# [What to work on]
Every line of the material below in which "agent" shows up is to be located and copied.

# [Task data]
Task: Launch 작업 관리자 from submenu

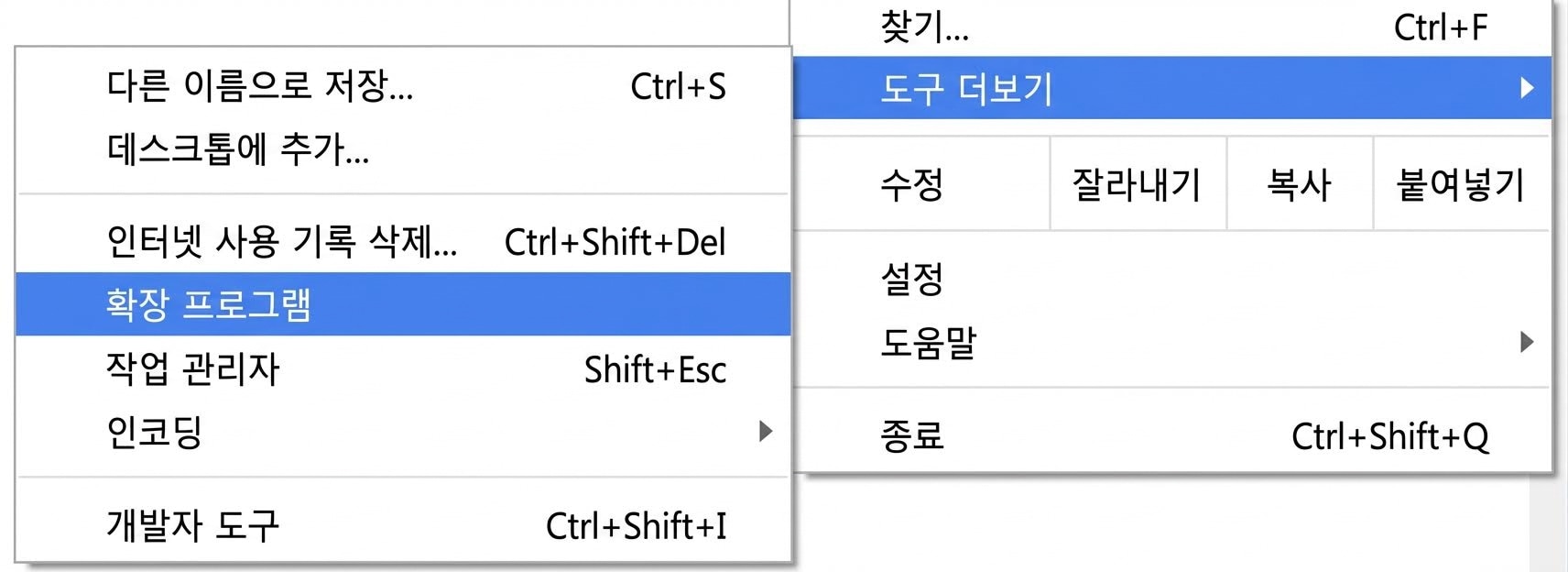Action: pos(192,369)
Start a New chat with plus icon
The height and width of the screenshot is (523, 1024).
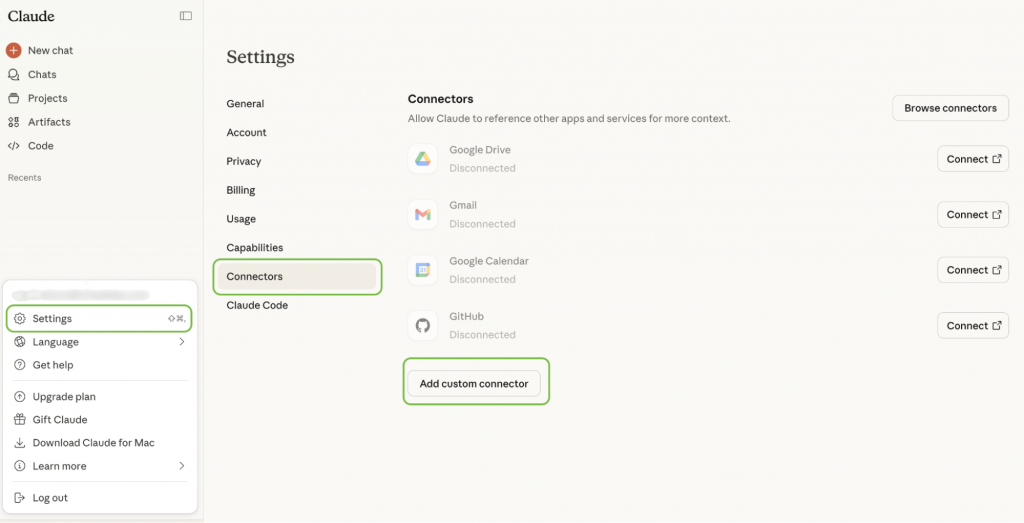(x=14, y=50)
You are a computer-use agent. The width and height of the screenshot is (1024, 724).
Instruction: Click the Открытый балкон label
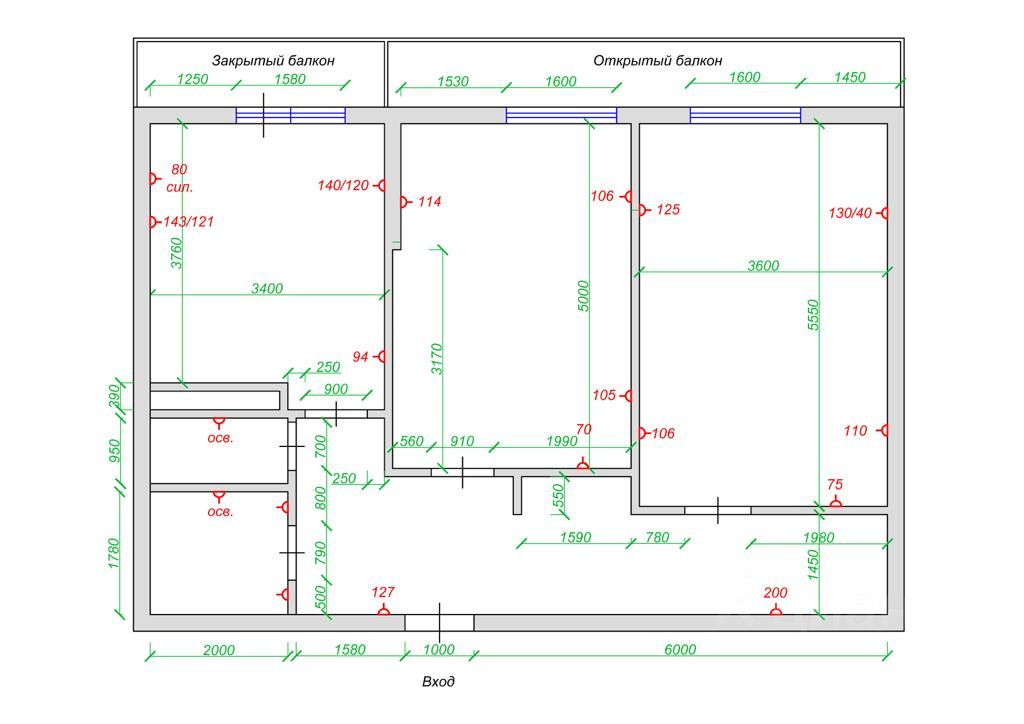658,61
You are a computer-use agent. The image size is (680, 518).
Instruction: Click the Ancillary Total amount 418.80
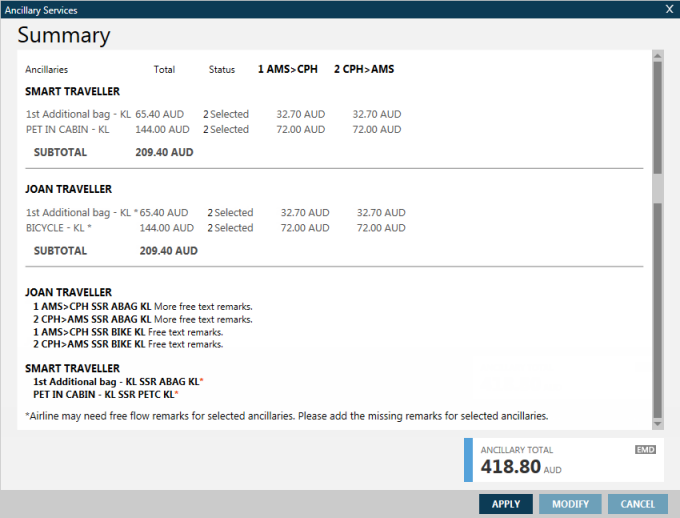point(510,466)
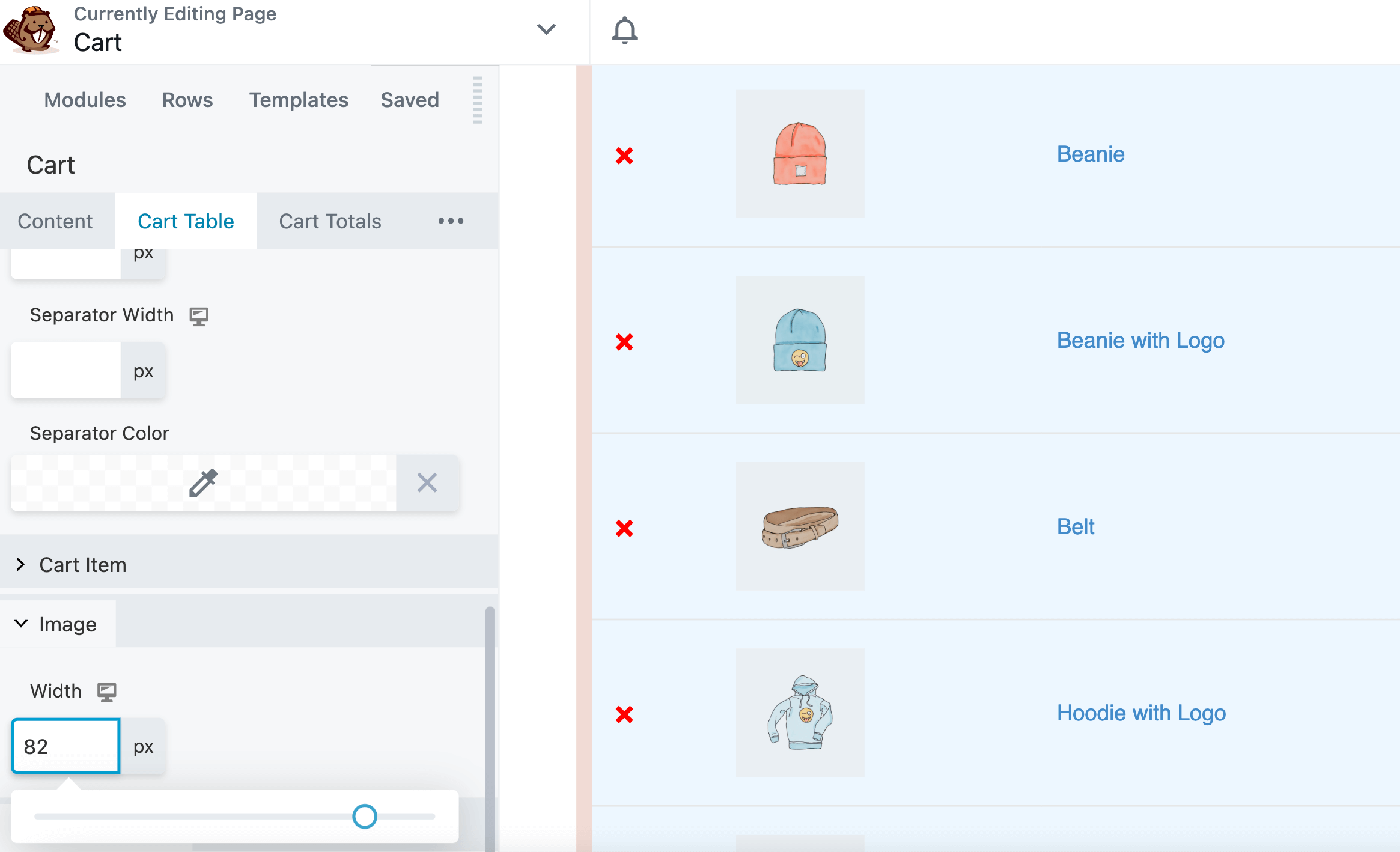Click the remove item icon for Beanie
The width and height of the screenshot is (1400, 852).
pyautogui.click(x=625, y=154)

...

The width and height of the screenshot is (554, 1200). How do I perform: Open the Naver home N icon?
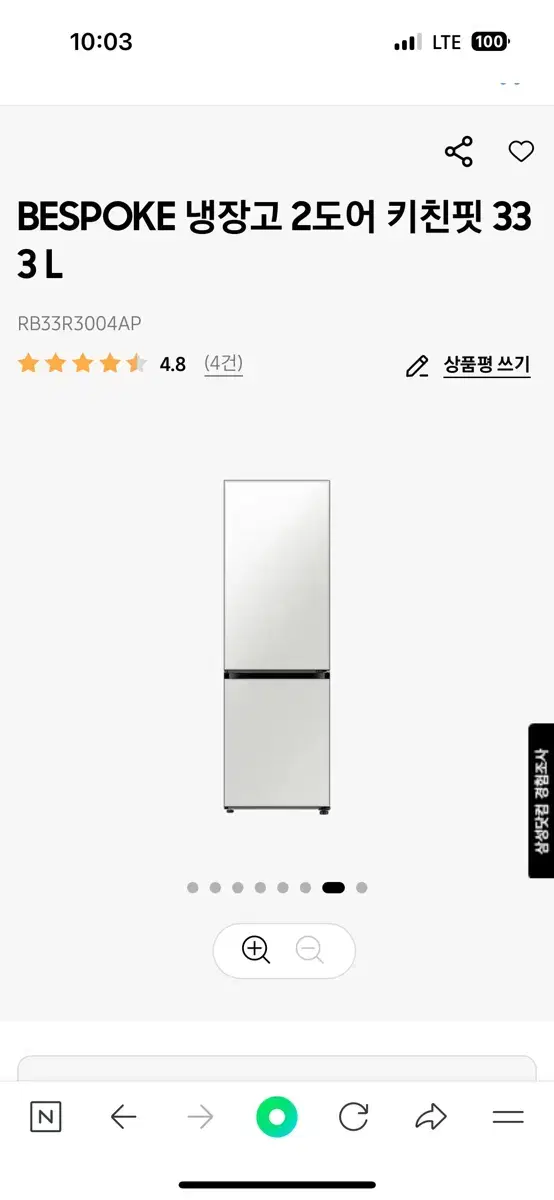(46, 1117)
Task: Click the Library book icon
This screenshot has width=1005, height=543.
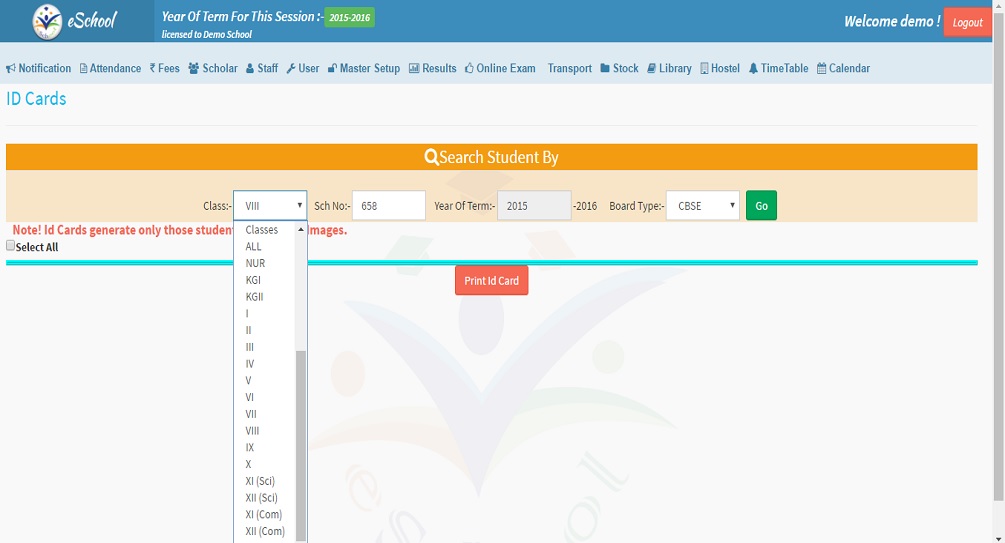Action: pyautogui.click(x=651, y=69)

# [Result]
You are a computer-use agent. The width and height of the screenshot is (1024, 724).
You are a computer-use agent. The image size is (680, 518).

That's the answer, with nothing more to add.